Material provided:
_ _ _

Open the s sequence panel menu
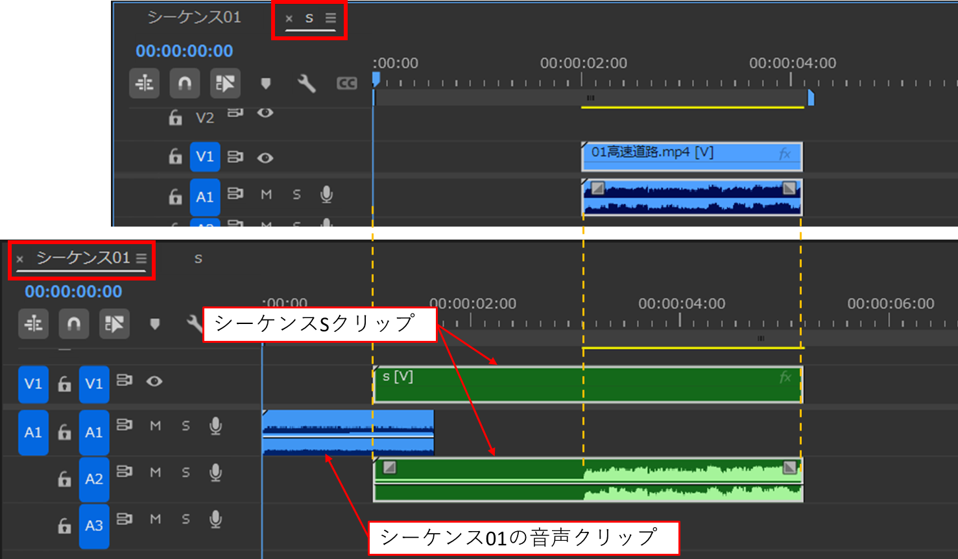958x559 pixels. 331,19
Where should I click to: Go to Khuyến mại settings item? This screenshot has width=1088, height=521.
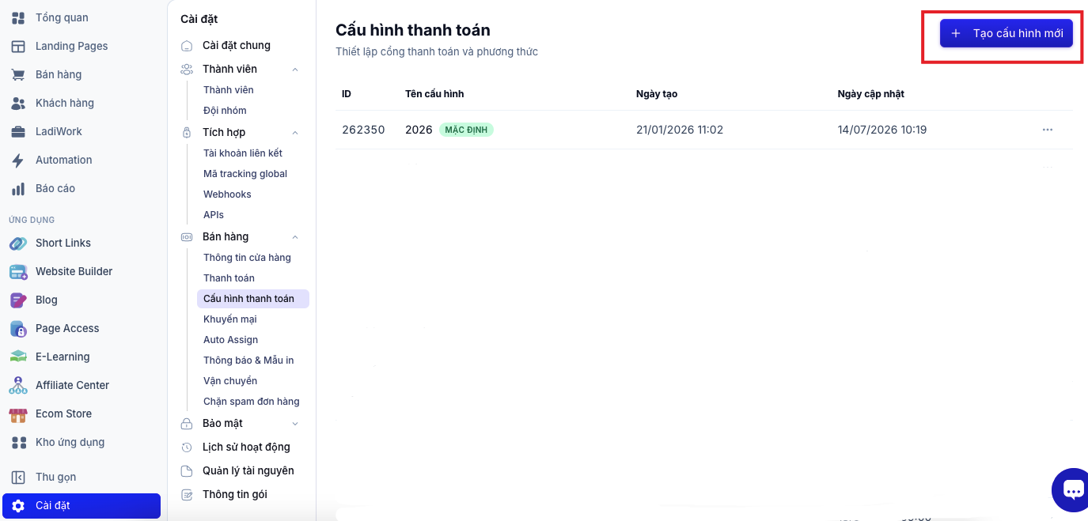230,319
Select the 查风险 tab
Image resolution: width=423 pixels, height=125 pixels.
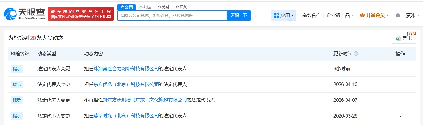(x=181, y=7)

_ _ _

Your objective: Can you retype every line of the entries above word for word, leaving out the pictures?

Solution for this problem:
Open the s sequence panel menu
958x559 pixels. 331,19
Where should I click to: Go to Khuyến mại settings item? This screenshot has width=1088, height=521.
230,319
Select the 查风险 tab
Image resolution: width=423 pixels, height=125 pixels.
(x=181, y=7)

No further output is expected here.